The shooting dead by the IRA of District Inspector Tobias O'Sullivan near the Keane home in Listowel within sight of his family home, where his wife and children waited to welcome him back, was another troubling intrusion on the simple heroic narrative of the Irish Revolution.
“The blood was missing – the mess of mutilated bodies that I have seen in so many places in our time was never part of what I learned, much less the anguish of nightmares, alcoholism and depression which consumed some who had been victims and some who had been perpetrators.”
Mr Keane said that it was only by accessing the military archives at Cathal Brugha Barracks in Dublin and reading the reports that he began to get a clear picture of the psychological cost of the conflict which lasted in the south from 1916 until 1923.
He said in looking at the war that shaped his forebears, he was seeking facts rather than “the stifling shroud of victimhood … I want to know what happened to my own people, the forces that shaped their minds and what they may have passed on to the generations that came after.”

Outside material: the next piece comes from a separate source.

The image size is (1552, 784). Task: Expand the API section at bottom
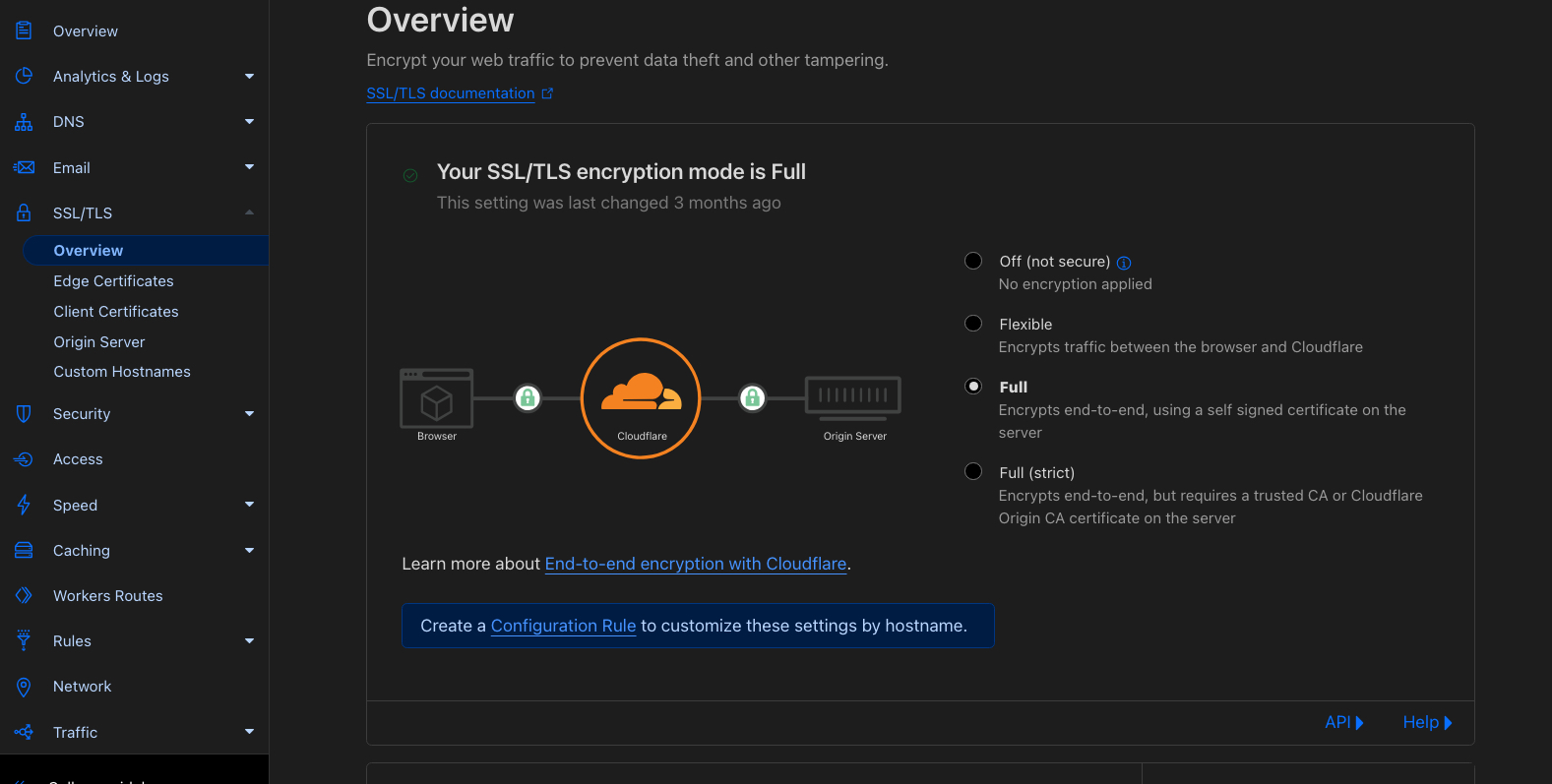1343,722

The murder of District Inspector O’Sullivan from Cornamorna in Co Galway on January 20th, 1920, as he walked home with his five-year-old son by his side, traumatised a family for generations while it “also haunted some of the men who had murdered him”, he said.

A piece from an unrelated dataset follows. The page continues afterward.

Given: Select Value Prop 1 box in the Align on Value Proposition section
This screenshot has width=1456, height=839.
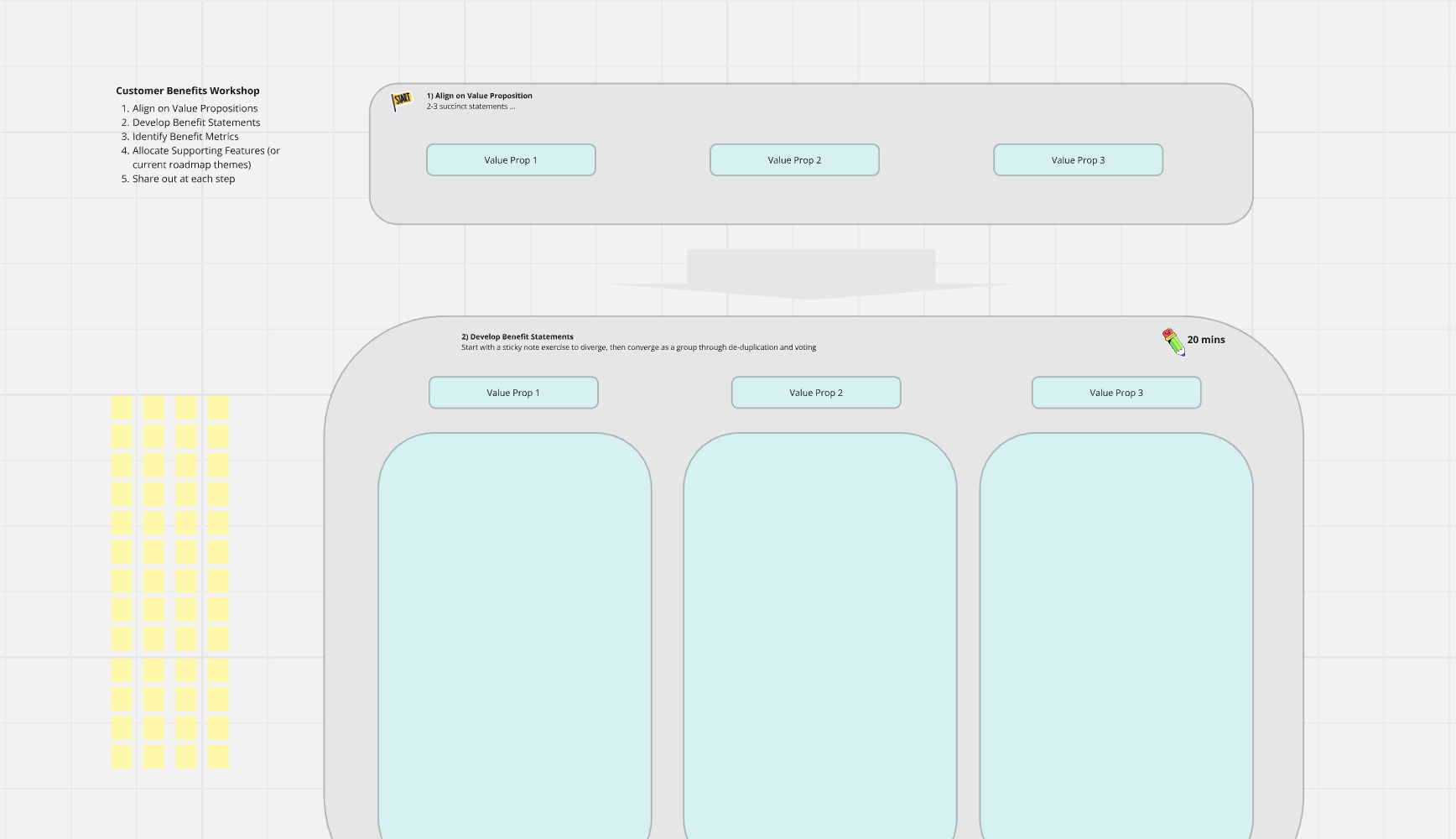Looking at the screenshot, I should coord(511,160).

The IRA execution of suspected informer, retired RIC Sergeant James Kane, on suspicion of passing information to the RIC which led to the killing of three unarmed IRA men by the Black and Tans at Gortaglanna near Knockanure in May 1921, was another hugely traumatic event, he said.

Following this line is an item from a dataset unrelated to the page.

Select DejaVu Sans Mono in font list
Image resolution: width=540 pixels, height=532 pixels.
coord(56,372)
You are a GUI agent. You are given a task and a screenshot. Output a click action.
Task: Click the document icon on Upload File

Mr Keane told how Volunteer Brian O’Grady later related in a witness statement how they executed Kane, after promising to leave his body as close as possible to his home town of Listowel, as well as delivering his will and a letter of farewell to his children, who had already lost their mother.
“The condemned man and his executioners knelt and said the rosary together – he was blindfolded (and) shot by four men. A note warning ‘Spies Beware’ was attached to his body, which was left where he had fallen,” recalled Mr Keane.
"The killers walked back through the fields. Nobody seems to have spoken until they reached a safe distance from the road when O'Grady remarked to (his comrade) Denis Quill that 'a brave man died tonight'. 'I thoroughly agree with you,' Quill replied."
Haunted by experiences
Mr Keane said he knew two of the men, who took part in the killings of DI O'Sullivan and James Kane, were haunted by the events long afterwards and he instanced how IRA man and Kerry football hero Con Brosnan used to pray every day for the men he killed and later suffered from depression.
Acknowledging he was engaging in speculation, he said he wondered if people like Con Brosnan and his own grandmother, Hannah Purtill, who had no previous experience of violence and no access to any kind of mental health services, could not have been unaffected by their experiences.
The Civil War brought an even greater level of violence to Kerry than that experienced during the time of the Black and Tans when prisoners were murdered by being tied to landmines and blown to pieces and bayoneted in prison cells, and surrendering men were shot and thrown down cliffs.
After the Civil War, there was simply no room within the newly established Free State to consider the emotional needs of those who had fought in the IRA, the RIC, the Free State Army or among the Anti-Treaty forces who lived with nightmares, flashbacks and depression.
Nor was it possible to create a collective memory as while the files in the Military Archives illuminate a world of pain, they are largely devoted to the experiences of those fighting for the Revolution. “There is, for the most part, a great silence where the voices of the defeated are concerned.”
The lessons from the revolutionary period clearly show that urging the survivors of more recent atrocities in the North to simply move on and find closure is not enough but people should avoid seeking to mythologise the conflict but instead strive for openness about its psychological costs.